◆ DESCRIPTION OF THE TASK ◆
Set down, exactly as written, the lines from the line holding "Click the My Activity title text" to the end of the data, inclusive, skipping any pictures.

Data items
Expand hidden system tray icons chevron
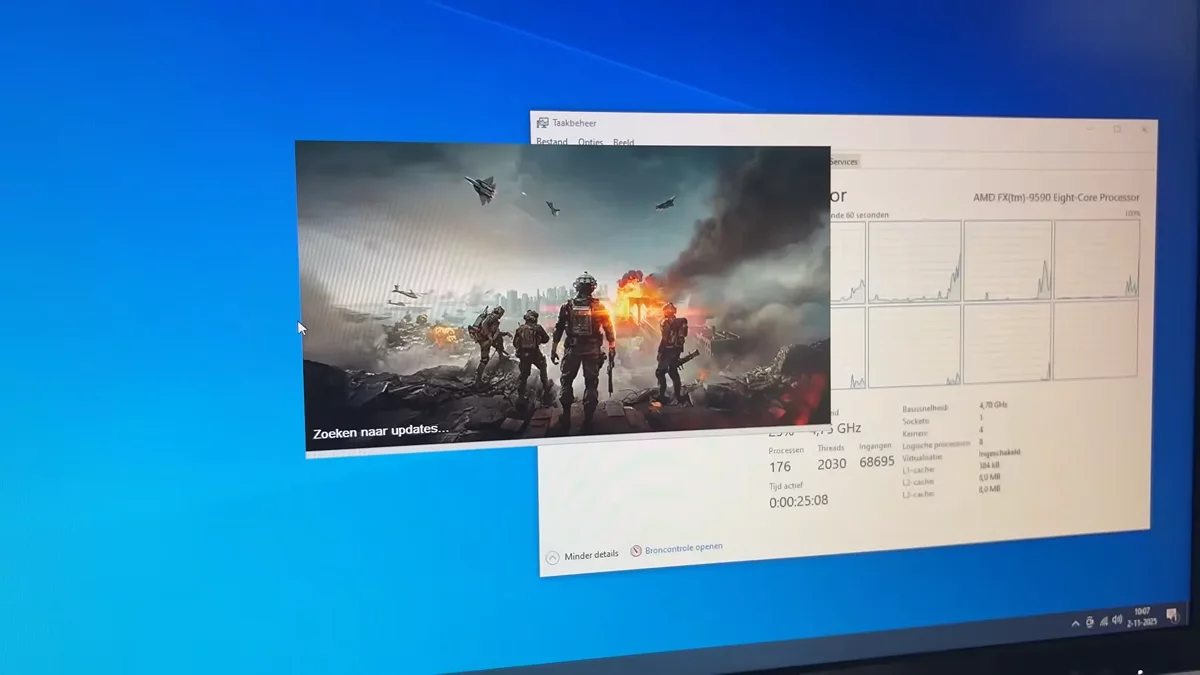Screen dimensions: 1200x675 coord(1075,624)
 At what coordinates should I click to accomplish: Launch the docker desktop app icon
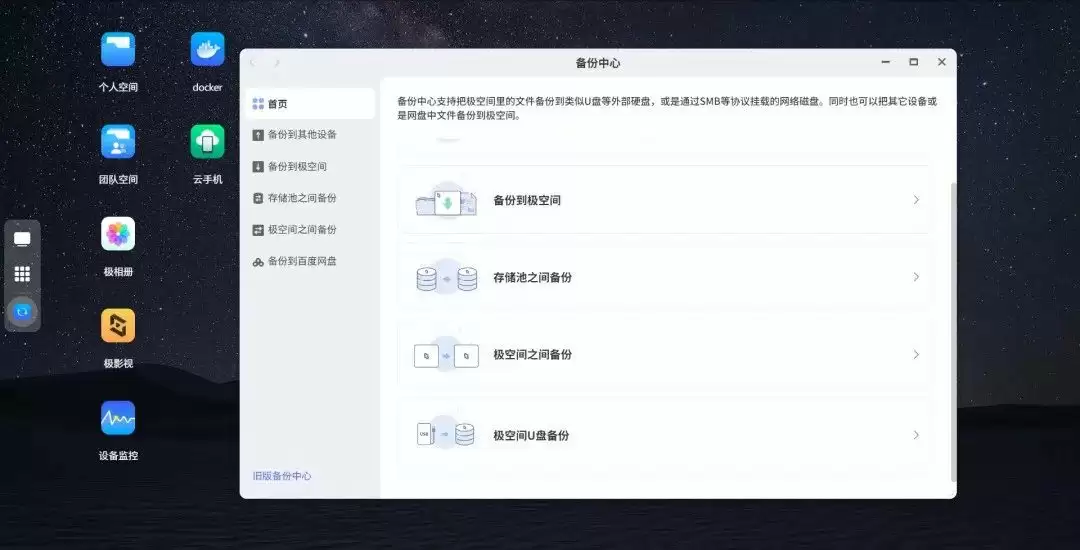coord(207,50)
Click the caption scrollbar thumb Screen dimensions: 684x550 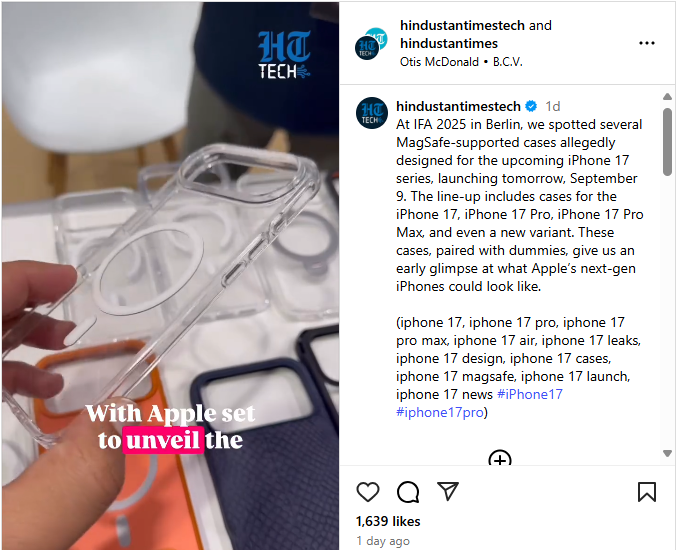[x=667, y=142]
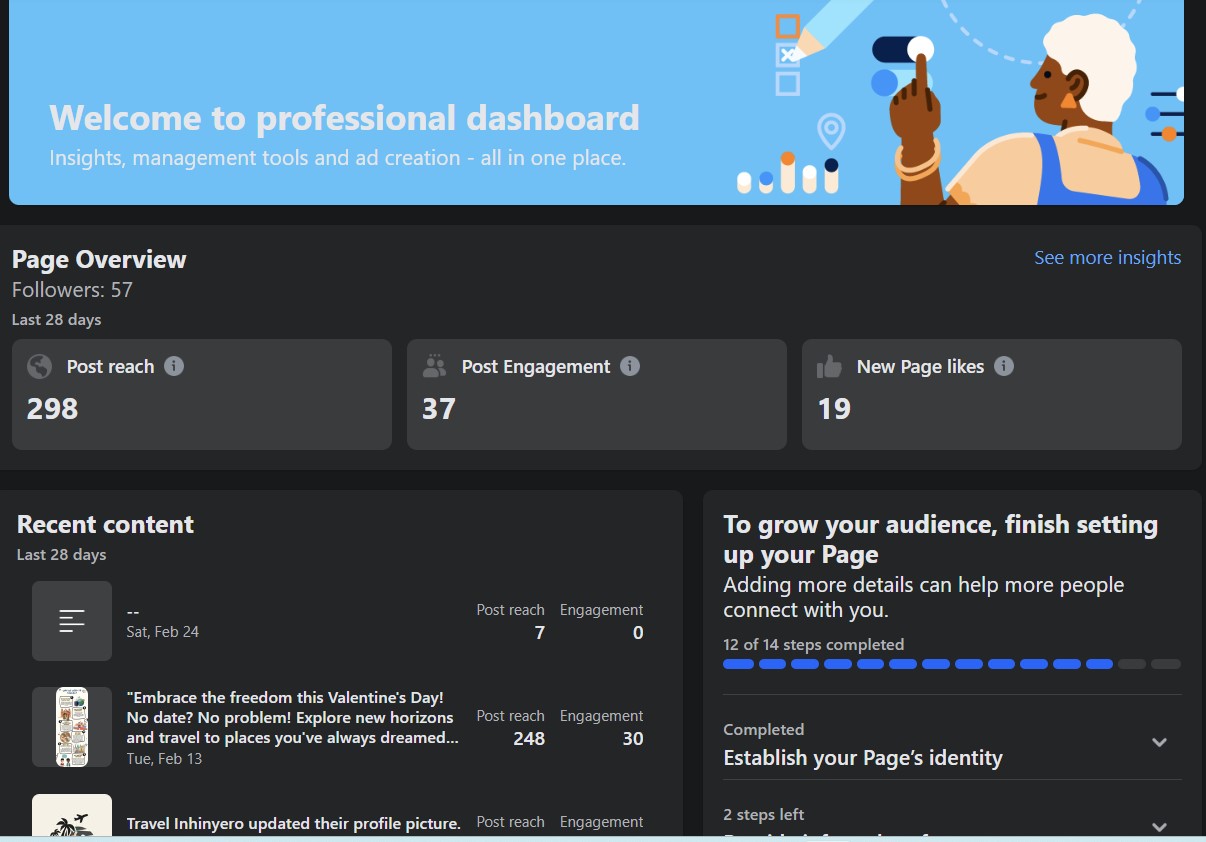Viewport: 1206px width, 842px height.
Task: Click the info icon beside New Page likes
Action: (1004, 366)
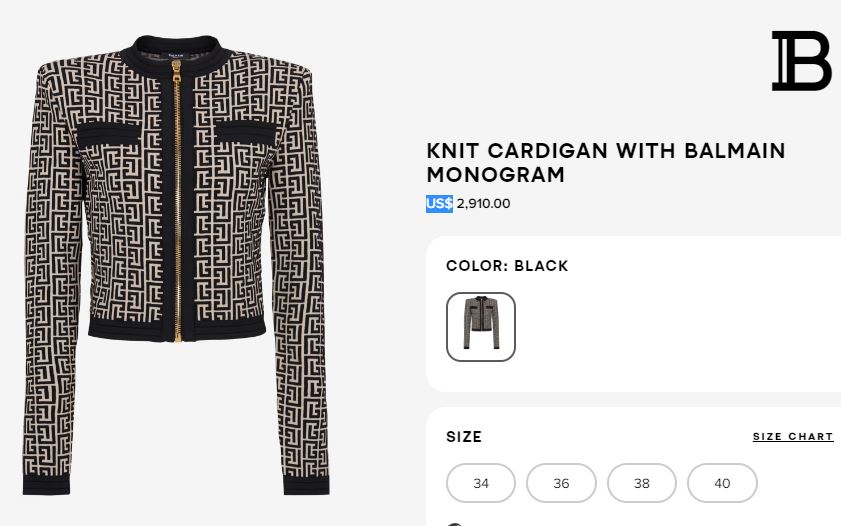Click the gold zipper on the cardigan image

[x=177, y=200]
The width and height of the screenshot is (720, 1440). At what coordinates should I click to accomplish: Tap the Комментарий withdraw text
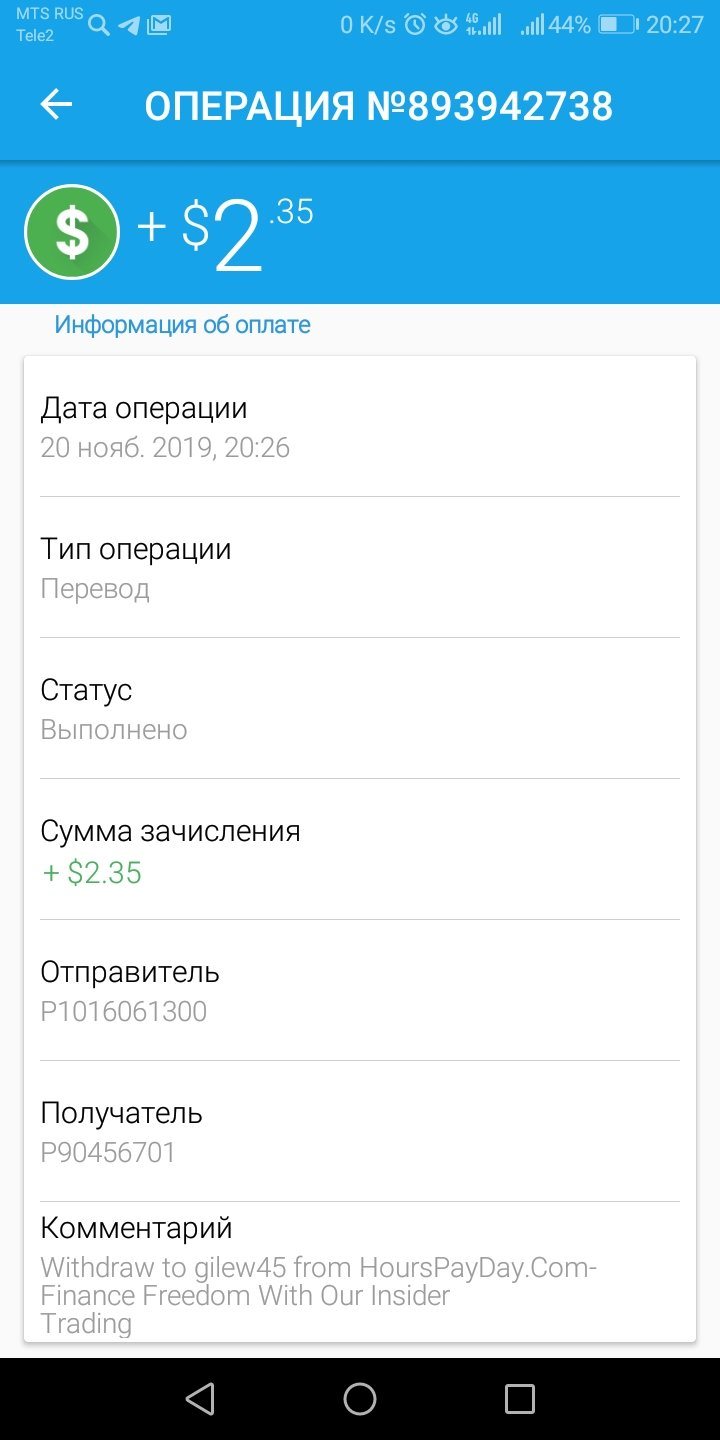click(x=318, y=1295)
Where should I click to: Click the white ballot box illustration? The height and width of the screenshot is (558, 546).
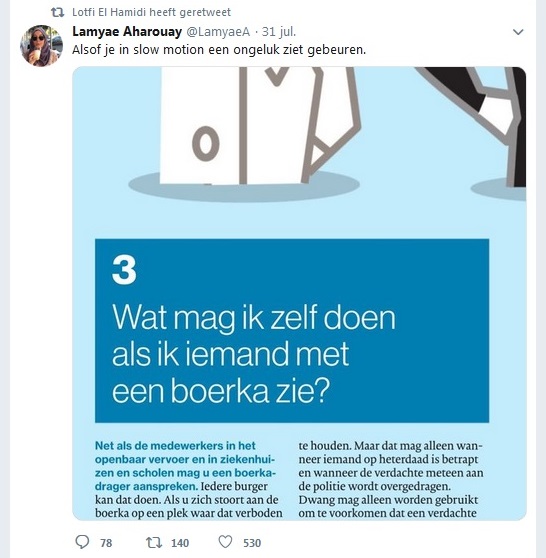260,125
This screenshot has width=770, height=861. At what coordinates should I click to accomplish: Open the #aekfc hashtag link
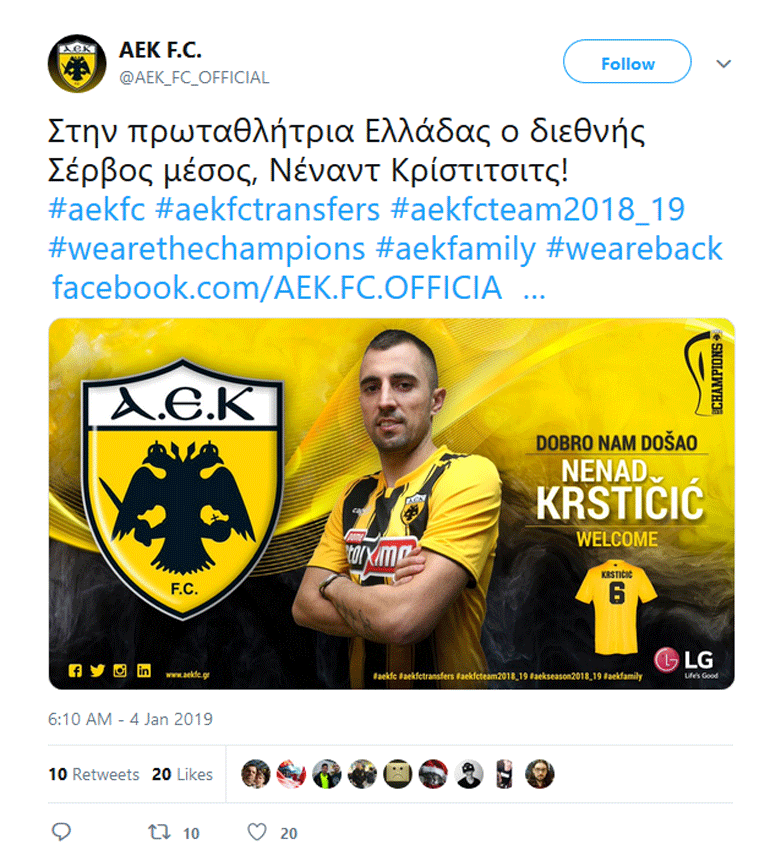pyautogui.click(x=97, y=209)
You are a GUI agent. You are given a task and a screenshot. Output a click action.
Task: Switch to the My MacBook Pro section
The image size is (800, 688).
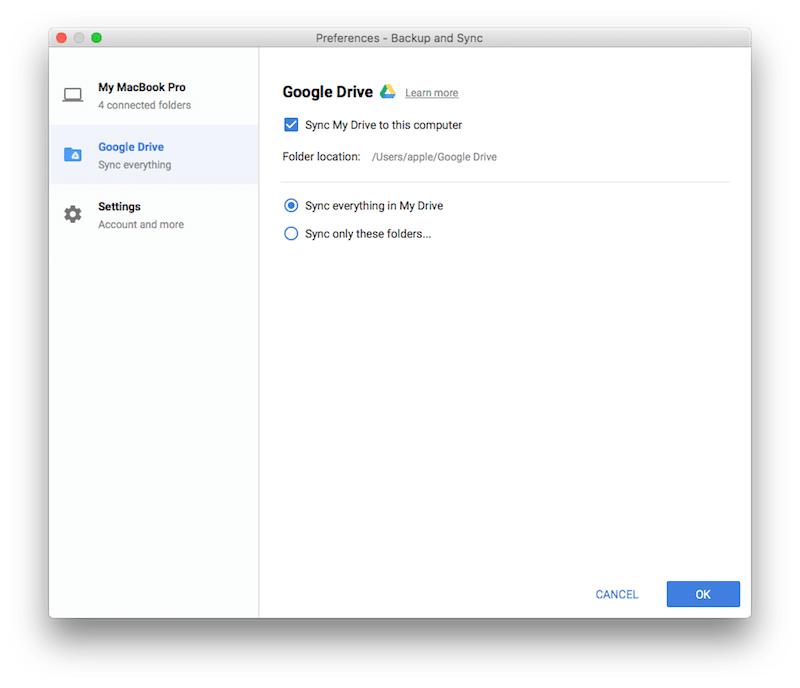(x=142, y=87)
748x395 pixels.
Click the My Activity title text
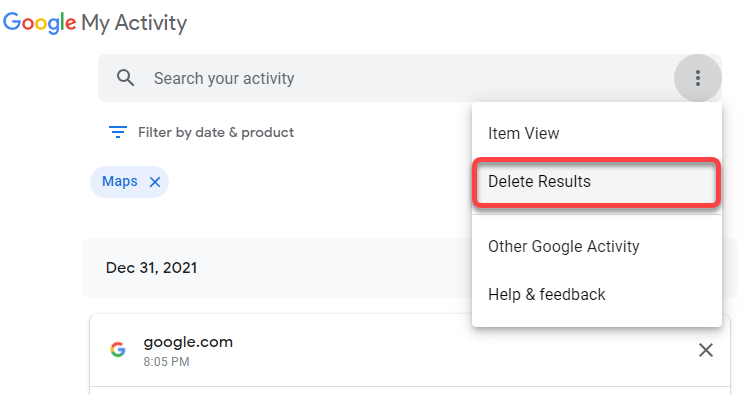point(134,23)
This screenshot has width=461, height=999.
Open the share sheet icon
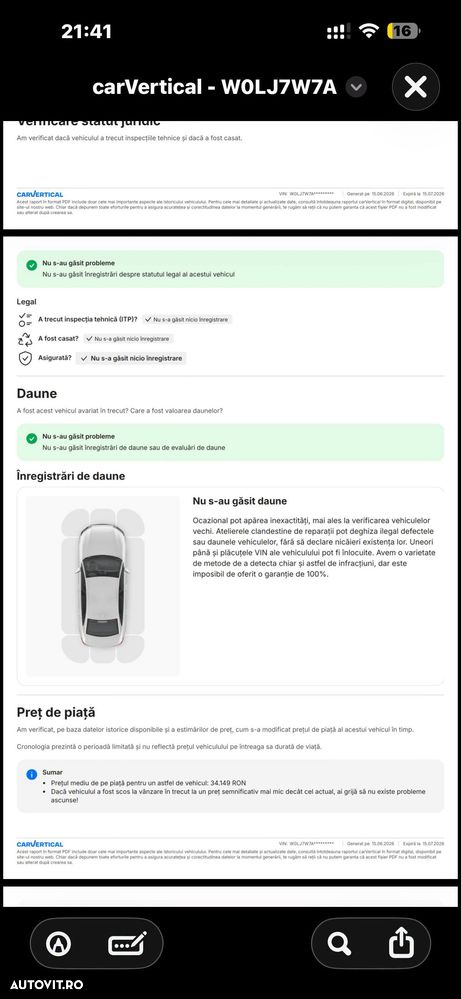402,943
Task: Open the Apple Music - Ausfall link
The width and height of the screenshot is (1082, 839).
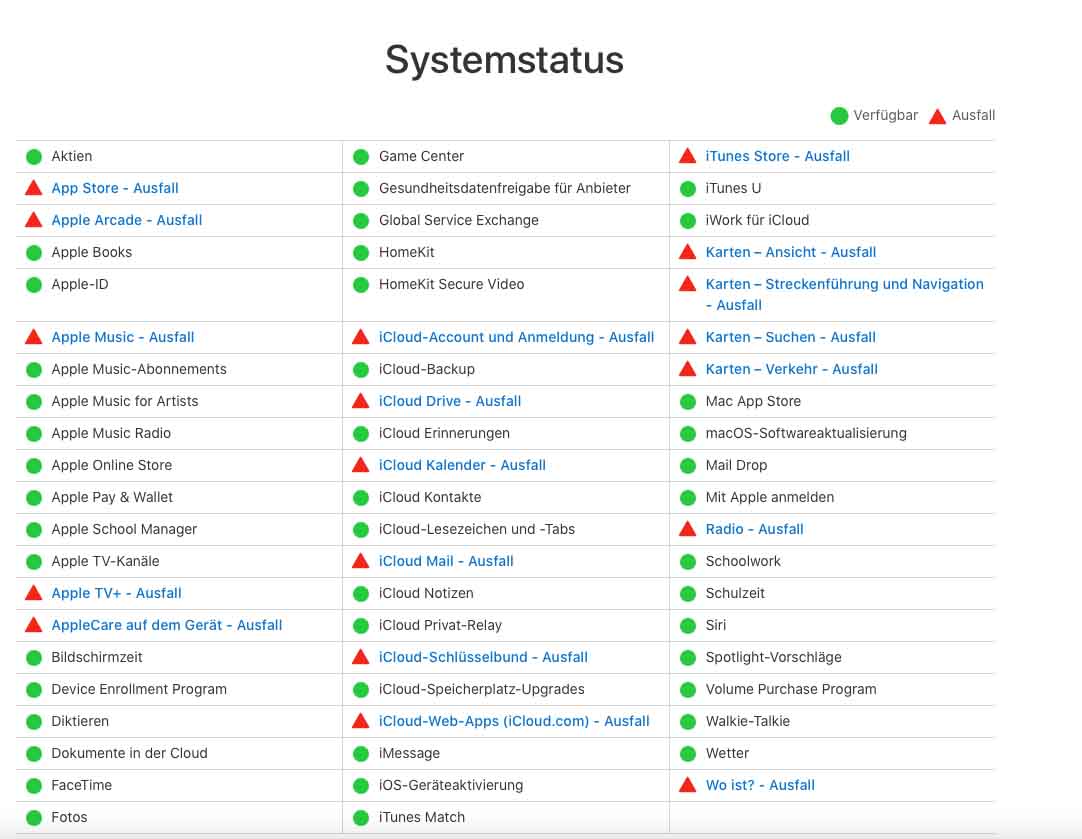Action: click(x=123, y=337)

◆ FINISHED TASK ◆
Click the My Activity title text
point(134,23)
This screenshot has width=461, height=999.
Open the share sheet icon
402,943
Task: Open the Apple Music - Ausfall link
The width and height of the screenshot is (1082, 839).
Action: click(x=123, y=337)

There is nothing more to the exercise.